Instructions for the task
Reproduce verbatim the stretch of rows from the line containing "Where should I click to: Click the Default" through the end of the rows, both ends included.

Working data
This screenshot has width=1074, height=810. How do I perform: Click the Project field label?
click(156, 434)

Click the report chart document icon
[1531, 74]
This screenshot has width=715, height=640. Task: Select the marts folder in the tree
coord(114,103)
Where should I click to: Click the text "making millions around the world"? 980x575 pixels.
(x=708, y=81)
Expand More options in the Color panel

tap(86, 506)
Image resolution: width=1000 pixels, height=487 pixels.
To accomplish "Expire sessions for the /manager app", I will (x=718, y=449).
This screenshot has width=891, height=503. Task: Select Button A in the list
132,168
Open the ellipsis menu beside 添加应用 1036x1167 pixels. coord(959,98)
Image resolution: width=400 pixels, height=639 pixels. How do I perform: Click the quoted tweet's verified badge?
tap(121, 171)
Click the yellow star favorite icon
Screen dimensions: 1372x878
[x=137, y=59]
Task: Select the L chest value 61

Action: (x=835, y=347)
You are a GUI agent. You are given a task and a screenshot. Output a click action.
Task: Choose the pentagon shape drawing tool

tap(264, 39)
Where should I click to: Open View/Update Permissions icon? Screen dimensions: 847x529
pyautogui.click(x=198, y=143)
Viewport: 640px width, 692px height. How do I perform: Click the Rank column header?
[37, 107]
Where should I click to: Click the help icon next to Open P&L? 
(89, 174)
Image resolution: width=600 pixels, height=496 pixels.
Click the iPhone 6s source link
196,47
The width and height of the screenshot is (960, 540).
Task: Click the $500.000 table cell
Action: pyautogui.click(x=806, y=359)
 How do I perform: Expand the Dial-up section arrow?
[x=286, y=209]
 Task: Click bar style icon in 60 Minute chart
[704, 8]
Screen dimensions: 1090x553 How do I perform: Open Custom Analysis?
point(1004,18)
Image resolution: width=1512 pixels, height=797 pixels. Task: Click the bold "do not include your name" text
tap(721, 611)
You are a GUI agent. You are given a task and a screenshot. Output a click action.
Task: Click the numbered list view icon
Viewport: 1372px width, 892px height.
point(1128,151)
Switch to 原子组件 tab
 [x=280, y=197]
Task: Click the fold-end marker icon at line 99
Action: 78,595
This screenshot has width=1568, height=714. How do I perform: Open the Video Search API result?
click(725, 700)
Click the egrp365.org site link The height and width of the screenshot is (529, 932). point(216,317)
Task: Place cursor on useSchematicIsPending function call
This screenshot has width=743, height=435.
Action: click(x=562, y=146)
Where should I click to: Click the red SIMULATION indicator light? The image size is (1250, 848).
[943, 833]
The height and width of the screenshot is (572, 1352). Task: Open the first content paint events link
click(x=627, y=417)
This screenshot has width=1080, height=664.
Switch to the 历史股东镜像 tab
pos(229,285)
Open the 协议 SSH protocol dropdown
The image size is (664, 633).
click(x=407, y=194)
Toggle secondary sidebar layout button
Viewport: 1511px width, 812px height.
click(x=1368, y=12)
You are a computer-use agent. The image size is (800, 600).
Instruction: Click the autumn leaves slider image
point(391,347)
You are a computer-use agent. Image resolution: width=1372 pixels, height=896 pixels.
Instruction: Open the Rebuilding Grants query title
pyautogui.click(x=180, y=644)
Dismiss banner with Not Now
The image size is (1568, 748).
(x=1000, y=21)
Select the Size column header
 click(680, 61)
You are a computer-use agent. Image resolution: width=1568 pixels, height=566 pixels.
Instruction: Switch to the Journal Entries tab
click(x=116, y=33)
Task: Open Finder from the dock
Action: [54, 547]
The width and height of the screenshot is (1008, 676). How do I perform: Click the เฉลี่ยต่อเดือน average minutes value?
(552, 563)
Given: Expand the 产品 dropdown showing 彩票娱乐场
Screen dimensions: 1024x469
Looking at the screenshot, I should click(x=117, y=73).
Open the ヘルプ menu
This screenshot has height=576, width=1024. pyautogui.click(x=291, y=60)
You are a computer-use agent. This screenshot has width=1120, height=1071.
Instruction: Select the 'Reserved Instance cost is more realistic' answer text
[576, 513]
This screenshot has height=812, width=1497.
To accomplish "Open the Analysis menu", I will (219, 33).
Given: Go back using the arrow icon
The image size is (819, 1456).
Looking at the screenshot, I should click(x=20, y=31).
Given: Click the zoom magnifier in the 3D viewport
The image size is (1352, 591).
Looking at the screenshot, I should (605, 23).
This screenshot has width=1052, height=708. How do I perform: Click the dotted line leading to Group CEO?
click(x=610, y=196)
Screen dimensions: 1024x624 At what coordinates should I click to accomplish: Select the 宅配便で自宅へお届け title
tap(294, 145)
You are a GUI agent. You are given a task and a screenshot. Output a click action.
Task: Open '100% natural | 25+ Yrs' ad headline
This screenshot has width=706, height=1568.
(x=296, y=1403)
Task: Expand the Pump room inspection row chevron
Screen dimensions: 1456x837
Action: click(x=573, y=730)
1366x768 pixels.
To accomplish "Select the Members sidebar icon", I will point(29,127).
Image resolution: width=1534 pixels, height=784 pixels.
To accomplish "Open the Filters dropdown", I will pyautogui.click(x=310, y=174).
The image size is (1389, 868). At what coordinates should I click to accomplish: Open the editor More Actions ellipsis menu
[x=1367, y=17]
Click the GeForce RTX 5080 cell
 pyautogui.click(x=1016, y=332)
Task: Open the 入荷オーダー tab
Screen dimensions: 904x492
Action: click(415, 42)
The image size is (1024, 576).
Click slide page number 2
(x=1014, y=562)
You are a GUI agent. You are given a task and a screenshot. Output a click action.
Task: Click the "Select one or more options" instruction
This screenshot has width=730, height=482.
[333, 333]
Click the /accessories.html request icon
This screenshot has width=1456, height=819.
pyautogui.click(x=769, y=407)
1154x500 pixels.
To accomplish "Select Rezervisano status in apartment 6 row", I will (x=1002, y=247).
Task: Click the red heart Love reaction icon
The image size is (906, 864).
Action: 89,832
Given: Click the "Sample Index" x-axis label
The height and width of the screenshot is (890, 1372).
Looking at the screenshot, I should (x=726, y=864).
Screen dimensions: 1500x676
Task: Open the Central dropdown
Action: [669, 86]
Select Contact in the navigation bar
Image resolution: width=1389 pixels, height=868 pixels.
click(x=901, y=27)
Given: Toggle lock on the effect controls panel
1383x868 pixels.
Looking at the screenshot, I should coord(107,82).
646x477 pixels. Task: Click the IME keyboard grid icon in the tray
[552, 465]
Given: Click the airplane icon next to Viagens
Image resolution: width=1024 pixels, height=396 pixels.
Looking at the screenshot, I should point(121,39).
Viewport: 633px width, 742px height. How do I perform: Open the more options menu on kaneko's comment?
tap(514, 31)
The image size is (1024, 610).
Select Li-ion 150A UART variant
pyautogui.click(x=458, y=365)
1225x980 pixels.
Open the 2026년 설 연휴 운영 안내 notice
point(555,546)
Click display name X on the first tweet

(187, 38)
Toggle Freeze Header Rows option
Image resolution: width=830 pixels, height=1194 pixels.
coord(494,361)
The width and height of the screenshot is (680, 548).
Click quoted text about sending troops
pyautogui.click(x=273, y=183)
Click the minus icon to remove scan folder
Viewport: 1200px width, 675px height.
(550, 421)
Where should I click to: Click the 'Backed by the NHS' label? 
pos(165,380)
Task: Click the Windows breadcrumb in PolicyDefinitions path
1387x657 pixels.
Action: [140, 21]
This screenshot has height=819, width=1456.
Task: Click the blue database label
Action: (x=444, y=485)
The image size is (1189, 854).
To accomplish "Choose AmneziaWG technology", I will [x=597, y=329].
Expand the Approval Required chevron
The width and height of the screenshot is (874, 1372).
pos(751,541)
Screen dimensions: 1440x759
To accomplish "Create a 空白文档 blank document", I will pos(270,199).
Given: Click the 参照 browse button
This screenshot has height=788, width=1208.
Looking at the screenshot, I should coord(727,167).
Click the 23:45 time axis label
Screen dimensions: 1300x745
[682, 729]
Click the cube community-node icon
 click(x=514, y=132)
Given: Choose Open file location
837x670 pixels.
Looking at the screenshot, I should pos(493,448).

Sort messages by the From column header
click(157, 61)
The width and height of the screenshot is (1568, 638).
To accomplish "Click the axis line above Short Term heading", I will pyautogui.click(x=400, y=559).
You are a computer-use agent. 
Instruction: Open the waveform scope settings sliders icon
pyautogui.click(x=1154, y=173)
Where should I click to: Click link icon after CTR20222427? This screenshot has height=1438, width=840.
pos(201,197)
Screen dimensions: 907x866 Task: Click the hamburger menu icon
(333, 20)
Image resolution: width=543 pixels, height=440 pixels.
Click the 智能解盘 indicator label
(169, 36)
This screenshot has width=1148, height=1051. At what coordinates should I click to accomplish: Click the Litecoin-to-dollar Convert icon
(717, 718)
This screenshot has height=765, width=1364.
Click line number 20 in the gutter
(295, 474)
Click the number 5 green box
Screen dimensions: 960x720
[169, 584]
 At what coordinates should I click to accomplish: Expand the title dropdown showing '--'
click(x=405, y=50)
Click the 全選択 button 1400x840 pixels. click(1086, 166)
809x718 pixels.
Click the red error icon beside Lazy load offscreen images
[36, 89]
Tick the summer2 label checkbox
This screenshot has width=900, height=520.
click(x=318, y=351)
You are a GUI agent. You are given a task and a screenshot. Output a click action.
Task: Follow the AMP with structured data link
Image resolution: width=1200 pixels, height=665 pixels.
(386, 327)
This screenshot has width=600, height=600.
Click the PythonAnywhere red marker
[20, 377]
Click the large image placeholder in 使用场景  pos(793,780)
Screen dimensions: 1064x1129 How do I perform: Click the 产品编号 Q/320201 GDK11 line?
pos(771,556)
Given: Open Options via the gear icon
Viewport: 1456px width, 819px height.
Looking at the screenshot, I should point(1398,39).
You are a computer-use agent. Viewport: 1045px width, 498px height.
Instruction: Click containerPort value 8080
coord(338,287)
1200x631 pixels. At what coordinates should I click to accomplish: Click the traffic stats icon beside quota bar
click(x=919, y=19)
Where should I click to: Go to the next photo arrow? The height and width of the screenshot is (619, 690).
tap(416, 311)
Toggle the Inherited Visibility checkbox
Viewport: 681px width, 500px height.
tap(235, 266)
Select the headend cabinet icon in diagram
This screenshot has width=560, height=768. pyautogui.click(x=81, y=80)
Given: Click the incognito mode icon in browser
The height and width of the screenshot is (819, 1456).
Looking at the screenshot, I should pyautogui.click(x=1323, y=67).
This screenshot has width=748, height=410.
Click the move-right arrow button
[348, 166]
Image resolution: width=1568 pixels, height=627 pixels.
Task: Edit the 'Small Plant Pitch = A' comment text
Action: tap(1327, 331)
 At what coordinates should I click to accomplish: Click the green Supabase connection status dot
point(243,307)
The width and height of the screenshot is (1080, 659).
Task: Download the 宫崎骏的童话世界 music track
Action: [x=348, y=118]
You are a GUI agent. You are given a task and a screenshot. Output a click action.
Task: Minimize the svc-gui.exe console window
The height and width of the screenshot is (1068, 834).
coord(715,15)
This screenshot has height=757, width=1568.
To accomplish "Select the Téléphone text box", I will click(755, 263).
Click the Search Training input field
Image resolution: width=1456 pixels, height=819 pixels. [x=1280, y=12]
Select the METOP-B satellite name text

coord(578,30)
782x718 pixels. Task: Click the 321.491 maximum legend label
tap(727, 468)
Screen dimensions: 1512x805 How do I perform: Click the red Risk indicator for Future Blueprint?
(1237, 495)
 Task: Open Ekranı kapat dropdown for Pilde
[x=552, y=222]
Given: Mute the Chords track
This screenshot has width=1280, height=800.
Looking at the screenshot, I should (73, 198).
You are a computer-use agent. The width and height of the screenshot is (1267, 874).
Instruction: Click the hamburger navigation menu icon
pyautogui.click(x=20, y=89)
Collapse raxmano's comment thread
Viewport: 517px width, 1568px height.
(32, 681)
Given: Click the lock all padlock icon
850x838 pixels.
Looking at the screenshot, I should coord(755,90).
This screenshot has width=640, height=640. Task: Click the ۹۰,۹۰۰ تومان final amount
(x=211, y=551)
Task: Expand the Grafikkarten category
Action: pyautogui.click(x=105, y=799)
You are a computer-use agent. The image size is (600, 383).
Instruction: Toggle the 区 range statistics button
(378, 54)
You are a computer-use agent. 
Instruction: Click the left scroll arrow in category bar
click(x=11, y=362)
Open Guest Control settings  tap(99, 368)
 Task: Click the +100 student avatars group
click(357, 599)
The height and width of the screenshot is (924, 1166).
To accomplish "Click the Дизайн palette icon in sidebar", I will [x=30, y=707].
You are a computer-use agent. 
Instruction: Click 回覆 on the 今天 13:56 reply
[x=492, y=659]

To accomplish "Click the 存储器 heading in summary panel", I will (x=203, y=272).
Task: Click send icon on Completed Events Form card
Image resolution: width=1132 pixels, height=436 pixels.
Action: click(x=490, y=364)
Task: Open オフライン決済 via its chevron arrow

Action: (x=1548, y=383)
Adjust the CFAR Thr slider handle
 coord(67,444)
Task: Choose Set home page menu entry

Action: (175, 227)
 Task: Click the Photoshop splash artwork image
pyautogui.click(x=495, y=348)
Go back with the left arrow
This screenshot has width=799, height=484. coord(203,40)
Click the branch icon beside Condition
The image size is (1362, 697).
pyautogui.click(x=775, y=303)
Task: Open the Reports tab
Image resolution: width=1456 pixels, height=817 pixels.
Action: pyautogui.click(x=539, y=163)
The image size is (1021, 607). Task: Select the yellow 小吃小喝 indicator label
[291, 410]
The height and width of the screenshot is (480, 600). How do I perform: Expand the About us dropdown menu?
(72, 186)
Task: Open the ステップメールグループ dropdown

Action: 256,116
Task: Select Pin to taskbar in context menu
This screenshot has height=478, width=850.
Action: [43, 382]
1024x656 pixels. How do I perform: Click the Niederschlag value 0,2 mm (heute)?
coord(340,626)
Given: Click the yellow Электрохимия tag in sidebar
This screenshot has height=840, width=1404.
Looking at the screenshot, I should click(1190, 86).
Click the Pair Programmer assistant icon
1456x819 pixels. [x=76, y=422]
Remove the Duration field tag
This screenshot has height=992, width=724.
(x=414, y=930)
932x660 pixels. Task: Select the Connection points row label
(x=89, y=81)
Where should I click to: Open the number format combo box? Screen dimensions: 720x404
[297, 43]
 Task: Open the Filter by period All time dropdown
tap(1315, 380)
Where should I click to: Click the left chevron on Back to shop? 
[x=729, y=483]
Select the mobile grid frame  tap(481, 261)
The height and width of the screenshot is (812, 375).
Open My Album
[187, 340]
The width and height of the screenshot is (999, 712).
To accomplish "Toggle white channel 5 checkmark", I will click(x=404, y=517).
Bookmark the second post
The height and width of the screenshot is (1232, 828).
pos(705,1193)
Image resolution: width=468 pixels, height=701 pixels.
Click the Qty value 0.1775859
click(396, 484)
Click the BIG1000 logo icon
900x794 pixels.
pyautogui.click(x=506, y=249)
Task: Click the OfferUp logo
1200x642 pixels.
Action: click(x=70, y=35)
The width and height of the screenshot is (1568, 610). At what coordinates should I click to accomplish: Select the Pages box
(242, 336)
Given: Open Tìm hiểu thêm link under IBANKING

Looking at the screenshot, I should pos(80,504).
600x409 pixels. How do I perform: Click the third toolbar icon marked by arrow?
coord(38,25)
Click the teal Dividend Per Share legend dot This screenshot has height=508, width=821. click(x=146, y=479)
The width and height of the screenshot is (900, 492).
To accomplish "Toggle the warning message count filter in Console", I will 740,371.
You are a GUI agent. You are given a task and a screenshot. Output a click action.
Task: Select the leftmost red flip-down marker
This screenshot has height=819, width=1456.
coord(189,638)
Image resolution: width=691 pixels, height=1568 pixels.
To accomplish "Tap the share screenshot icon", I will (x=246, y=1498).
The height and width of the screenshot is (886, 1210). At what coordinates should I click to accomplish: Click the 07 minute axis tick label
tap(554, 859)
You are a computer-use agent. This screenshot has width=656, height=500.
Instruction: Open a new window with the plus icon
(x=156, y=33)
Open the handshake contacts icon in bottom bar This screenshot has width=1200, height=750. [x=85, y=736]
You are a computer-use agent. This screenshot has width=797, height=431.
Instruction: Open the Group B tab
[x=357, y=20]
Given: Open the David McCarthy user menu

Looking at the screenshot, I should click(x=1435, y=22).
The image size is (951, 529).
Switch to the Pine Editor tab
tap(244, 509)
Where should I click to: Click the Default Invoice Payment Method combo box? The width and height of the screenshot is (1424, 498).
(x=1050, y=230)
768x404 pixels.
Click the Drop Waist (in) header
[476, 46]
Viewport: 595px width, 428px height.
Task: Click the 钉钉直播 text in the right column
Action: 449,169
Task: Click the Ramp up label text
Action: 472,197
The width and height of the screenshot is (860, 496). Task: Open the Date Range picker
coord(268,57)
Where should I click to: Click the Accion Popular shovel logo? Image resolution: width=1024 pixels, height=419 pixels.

Solution to this task
Where should I click to: Click the Default Invoice Payment Method combo box? The width and height of the screenshot is (1424, 498).
(x=1050, y=230)
768x404 pixels.
Click the Drop Waist (in) header
[476, 46]
Viewport: 595px width, 428px height.
Task: Click the 钉钉直播 text in the right column
Action: 449,169
Task: Click the Ramp up label text
Action: 472,197
The width and height of the screenshot is (860, 496). Task: Open the Date Range picker
coord(268,57)
Where should I click to: Click the Accion Popular shovel logo? Image resolution: width=1024 pixels, height=419 pixels.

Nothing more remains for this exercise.